単に、ウェブサイトに英語版のページを用意しているというだけでは、GDPRが適用される可能性は低いと考えられますが、EEA加盟国で使用されている言語や通貨を用いて、商品等を注文する可能性がある場合には、GDPRが適用される可能性は否定できません。

 

 

 

◆GDPRは企業の規模に関係なく適用される。

 

また、GDPRは、大企業だけが考えればいい問題で、うちのような中小・零細企業には関係がないと考える経営者の方もいらっしゃるかもしれませんが、それも誤解です。

 

GDPRは、会社の規模を問わず、中小・零細企業にも適用されます。
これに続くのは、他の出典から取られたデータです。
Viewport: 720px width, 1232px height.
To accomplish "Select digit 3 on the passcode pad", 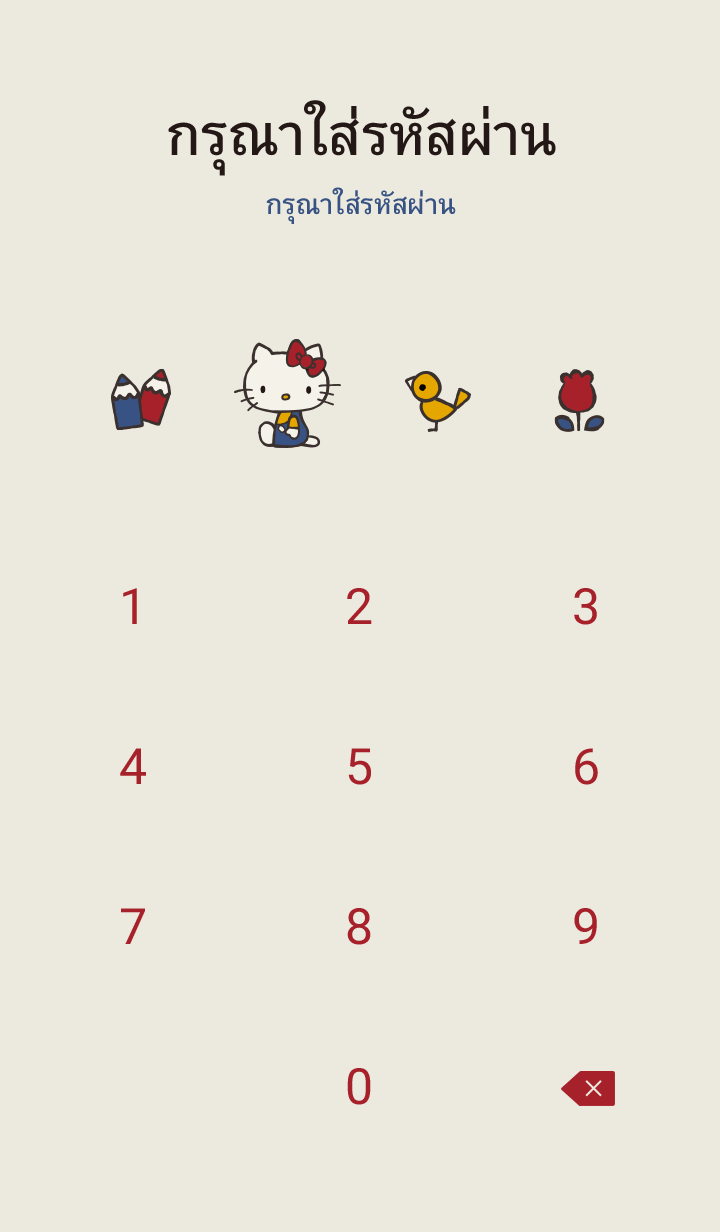I will tap(586, 607).
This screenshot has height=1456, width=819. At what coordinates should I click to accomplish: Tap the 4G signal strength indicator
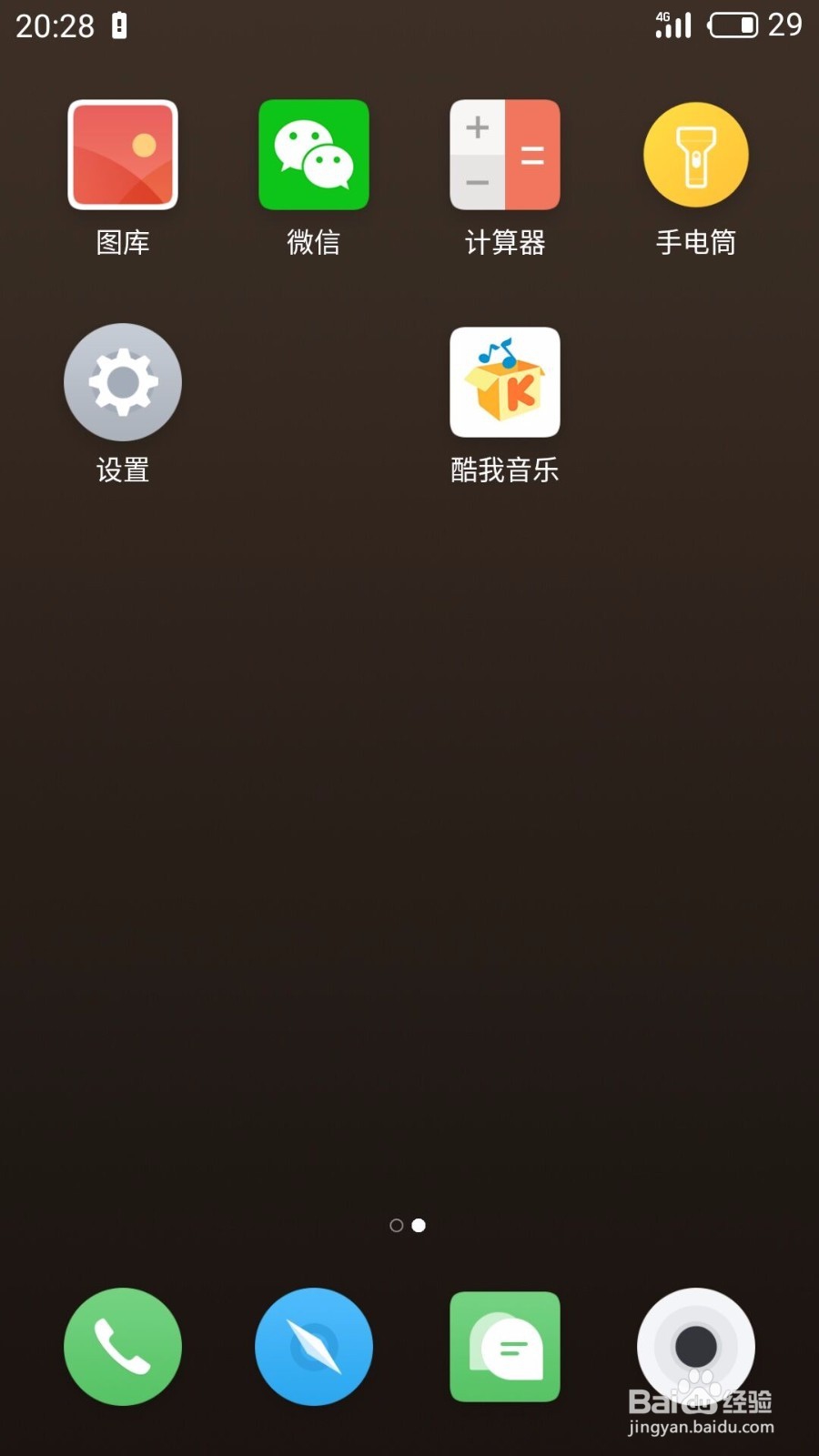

また、企業だけでなく、公的機関や地方自治体、非営利団体にも適用されます。

 

 

 

◆BtoB取引だけだから、GDPRは関係がないという誤解

 

あるいは、EEA域内に営業拠点や工場等があっても、うちの会社は、BtoB取引だけで、個人データを取り扱わないから、GDPRは関係がないと考えている担当者の方もいらっしゃるかもしれませんが、これも誤解です。

 

域内の工場で現地従業員を雇用している場合はもちろんのこと、現地子会社に日本の本社から、日本人を出向させているような場合にも、その従業員の個人データがGDPRの保護対象になります。

 

GDPRは、EEA域内に「所在」する個人の個人データに適用され、国籍や居住地を問わず、出向や出張、旅行で域内の国を訪れている個人の個人データも保護対象となるからです。